Saved data entries:

=== Section Start ===

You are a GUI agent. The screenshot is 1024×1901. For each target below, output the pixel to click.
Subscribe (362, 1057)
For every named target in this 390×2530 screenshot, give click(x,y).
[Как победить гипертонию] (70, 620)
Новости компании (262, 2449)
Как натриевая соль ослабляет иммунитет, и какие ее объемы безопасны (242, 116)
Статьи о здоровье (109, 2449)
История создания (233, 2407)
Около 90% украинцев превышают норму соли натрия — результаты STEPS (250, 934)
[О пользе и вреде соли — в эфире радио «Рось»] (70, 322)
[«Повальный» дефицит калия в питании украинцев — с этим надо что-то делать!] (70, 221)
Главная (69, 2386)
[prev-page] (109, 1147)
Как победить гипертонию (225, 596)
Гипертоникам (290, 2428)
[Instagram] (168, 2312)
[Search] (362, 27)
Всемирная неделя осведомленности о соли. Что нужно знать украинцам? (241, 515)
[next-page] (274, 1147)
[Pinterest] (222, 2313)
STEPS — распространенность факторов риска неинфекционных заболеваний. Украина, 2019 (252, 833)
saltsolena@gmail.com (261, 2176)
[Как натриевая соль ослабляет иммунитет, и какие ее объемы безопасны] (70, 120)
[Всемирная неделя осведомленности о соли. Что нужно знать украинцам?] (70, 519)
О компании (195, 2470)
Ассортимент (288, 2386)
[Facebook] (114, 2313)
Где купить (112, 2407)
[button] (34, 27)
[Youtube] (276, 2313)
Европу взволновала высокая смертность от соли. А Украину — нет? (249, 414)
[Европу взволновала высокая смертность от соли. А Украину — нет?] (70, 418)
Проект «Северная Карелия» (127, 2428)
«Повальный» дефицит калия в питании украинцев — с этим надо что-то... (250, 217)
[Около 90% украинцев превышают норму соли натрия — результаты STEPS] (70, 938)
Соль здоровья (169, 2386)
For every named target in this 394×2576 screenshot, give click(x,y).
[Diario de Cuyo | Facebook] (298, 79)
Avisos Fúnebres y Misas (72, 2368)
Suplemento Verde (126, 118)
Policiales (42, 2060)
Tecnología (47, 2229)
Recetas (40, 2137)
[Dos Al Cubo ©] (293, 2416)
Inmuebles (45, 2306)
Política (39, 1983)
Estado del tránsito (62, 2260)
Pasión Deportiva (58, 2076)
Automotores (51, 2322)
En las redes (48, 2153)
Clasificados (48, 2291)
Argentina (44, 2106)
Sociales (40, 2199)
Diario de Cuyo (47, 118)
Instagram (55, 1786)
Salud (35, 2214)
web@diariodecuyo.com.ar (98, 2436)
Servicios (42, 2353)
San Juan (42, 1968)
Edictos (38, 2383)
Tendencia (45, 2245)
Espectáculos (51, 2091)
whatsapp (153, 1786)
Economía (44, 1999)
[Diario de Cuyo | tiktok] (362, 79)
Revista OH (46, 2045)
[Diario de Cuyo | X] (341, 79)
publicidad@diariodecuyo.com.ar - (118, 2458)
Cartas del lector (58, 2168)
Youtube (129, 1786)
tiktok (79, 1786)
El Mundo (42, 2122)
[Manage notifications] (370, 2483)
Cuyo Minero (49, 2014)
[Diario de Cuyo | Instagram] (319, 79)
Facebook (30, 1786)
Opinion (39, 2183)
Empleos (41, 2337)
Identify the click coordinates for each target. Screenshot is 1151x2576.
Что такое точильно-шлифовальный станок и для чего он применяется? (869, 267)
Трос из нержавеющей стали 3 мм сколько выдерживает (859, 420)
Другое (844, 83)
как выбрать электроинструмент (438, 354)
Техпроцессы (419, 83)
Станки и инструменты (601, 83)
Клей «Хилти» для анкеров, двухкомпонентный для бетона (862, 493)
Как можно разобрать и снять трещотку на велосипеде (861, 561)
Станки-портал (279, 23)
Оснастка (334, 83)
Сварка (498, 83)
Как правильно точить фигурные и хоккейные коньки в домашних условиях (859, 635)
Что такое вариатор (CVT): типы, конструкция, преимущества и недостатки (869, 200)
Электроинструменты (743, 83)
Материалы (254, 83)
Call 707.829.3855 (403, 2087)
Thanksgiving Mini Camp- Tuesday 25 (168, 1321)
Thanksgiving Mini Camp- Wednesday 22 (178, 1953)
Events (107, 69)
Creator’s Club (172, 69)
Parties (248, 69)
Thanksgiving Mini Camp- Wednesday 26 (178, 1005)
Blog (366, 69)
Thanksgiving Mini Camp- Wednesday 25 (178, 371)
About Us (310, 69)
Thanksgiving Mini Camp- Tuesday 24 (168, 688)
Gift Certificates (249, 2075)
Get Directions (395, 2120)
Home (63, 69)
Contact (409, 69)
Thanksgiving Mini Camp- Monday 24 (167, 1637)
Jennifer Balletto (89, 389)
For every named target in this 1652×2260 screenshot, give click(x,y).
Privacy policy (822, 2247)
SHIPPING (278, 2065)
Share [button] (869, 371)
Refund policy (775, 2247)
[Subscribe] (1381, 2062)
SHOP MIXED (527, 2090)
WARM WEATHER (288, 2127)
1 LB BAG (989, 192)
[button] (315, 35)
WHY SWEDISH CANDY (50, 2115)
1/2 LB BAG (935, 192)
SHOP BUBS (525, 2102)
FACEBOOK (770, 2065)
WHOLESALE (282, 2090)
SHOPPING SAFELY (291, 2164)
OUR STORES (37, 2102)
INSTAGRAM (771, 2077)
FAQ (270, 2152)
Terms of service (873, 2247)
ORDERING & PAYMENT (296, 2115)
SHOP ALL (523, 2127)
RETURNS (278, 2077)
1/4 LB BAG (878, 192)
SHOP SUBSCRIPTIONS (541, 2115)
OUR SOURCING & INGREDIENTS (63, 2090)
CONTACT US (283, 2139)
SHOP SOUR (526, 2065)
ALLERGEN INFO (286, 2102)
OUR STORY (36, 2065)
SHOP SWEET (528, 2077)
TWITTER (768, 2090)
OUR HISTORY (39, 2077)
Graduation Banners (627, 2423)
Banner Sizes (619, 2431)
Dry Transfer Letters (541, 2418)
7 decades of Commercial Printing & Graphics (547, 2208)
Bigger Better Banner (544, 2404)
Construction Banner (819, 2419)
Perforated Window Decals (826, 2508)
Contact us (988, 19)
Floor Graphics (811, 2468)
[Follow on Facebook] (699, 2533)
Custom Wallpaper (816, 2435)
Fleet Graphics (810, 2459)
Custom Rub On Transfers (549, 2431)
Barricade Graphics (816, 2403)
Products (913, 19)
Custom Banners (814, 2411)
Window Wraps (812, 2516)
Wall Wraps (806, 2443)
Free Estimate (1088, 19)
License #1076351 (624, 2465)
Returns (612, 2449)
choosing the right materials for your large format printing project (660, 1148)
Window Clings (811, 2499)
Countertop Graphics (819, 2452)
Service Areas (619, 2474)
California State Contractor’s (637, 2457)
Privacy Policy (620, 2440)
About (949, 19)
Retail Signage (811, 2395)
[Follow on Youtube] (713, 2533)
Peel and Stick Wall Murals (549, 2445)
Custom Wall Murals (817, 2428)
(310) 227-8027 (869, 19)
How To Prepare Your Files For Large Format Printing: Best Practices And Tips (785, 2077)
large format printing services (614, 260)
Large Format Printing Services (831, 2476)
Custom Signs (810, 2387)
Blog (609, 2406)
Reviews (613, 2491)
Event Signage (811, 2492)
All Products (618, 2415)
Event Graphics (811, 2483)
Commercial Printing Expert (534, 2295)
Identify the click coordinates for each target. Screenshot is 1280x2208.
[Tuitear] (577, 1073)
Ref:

=== Section End ===

Starting at the line above that contains "[Instagram] (168, 2312)", repeat each line exactly up to and including the line that contains "saltsolena@gmail.com (261, 2176)", and stop there.

__Completed task__
[Instagram] (168, 2312)
[Search] (362, 27)
Всемирная неделя осведомленности о соли. Что нужно знать украинцам? (241, 515)
[next-page] (274, 1147)
[Pinterest] (222, 2313)
STEPS — распространенность факторов риска неинфекционных заболеваний. Украина, 2019 (252, 833)
saltsolena@gmail.com (261, 2176)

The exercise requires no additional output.